A lens of glass $\left( {\mu = 1.5} \right)$ of focal length $+ 10\,{\rm{cm}}$ is immersed in water $\left( {\mu = 1.33} \right)$. The new focal length is
A) $20\,{\rm{cm}}$
B) $40\,{\rm{cm}}$
C) $48\,{\rm{cm}}$
D) $12\,{\rm{cm}}$

Answer 1

Use the lens maker formula to calculate the unknown focal length. Before calculating the final focal length, split the situation into two parts, one part is when the glass is in the air and another situation is when the glass is kept inside the water.

Complete step by step solution:
Given,
The Refractive index of the glass is $\mu = 1.5$.
The focal length of the glass is $f = + 10\;{\rm{cm}}$.
The Refractive index of water is $\mu = 1.33$.
The lens maker formula can be written as,
$\dfrac{1}{f} = \left( {\dfrac{{{\mu _g}}}{{{\mu _a}}}} \right)\left( {\dfrac{1}{{{R_1}}} - \dfrac{1}{{{R_2}}}} \right)$ ….. (1)
Here, ${\mu _g}$,${\mu _a},{R_1}$and ${R_2}$are the refractive index of glass, air, the radius of curvature of two surfaces respectively.
When the glass is kept in the air, then the ray of light will pass through the air first, then it will pass through glass. After substituting the value of $f$, this situation can be shown in terms of mathematics as follows from equation (1),
$\dfrac{1}{{10}} = \left( {\dfrac{{{\mu _g}}}{{{\mu _a}}}} \right)\left( {\dfrac{1}{{{R_1}}} - \dfrac{1}{{{R_2}}}} \right)$ ….. (2)

And, when the glass is kept inside the water, then light ray passes through water first then it will pass through the glass material. Here, we can have,
$\dfrac{1}{f} = \left( {\dfrac{{{\mu _g}}}{{{\mu _w}}}} \right)\left( {\dfrac{1}{{{R_1}}} - \dfrac{1}{{{R_2}}}} \right)$ …… (3)
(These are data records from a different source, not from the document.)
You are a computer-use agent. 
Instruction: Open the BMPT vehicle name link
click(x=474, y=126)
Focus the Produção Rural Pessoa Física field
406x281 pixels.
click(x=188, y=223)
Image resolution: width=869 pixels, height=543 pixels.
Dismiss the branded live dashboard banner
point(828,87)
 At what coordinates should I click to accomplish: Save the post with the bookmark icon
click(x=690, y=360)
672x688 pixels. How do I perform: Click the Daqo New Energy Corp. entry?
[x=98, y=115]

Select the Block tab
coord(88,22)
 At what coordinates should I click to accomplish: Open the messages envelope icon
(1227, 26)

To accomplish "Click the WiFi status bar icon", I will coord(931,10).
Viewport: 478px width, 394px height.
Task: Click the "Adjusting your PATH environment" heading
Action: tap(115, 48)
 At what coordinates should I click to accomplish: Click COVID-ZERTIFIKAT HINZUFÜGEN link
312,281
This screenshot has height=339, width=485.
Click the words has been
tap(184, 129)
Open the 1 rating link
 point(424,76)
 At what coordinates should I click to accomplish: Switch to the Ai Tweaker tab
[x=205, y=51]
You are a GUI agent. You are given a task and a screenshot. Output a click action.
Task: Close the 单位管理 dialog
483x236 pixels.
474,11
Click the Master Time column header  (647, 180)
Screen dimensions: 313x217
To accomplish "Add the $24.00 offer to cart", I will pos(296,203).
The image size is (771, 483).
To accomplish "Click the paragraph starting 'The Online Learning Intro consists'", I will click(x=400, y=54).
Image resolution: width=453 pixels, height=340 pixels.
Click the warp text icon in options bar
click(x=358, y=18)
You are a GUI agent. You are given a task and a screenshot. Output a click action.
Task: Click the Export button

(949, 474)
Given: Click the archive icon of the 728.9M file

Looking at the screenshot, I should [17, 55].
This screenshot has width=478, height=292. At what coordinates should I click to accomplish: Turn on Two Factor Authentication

Dividing above equation (1) by equation (2),
$\dfrac{f}{{10}} = \left( {\dfrac{{\dfrac{{{\mu _g}}}{{{\mu _a}}} - 1}}{{\dfrac{{{\mu _g}}}{{{\mu _w}}} - 1}}} \right)$ ….. (4)

Substitute the values of ${\mu _g}$,${\mu _a},{R_1}$and ${R_2}$ equation (4), we can have,
$\begin{array}{l}\dfrac{f}{{12}} = \left( {\dfrac{{\dfrac{{1.5}}{1} - 1}}{{\dfrac{1}{{1.33}} - 1}}} \right)\\\f = 10 \times \left( {\dfrac{{\dfrac{{1.5}}{1} - 1}}{{\dfrac{{1.5}}{{1.33}} - 1}}} \right)\\\f = 38.40\;{\rm{cm}}\end{array}$

Hence, the required new focal length is $f = 38.40\,{\rm{cm}}$.

Note:
While using the lens maker formula, students should take care of the position of the refractive index of the different mediums. The student shouldn’t confuse whether a concave or convex lens is used in the given situation or not because the focal length is already given with sign.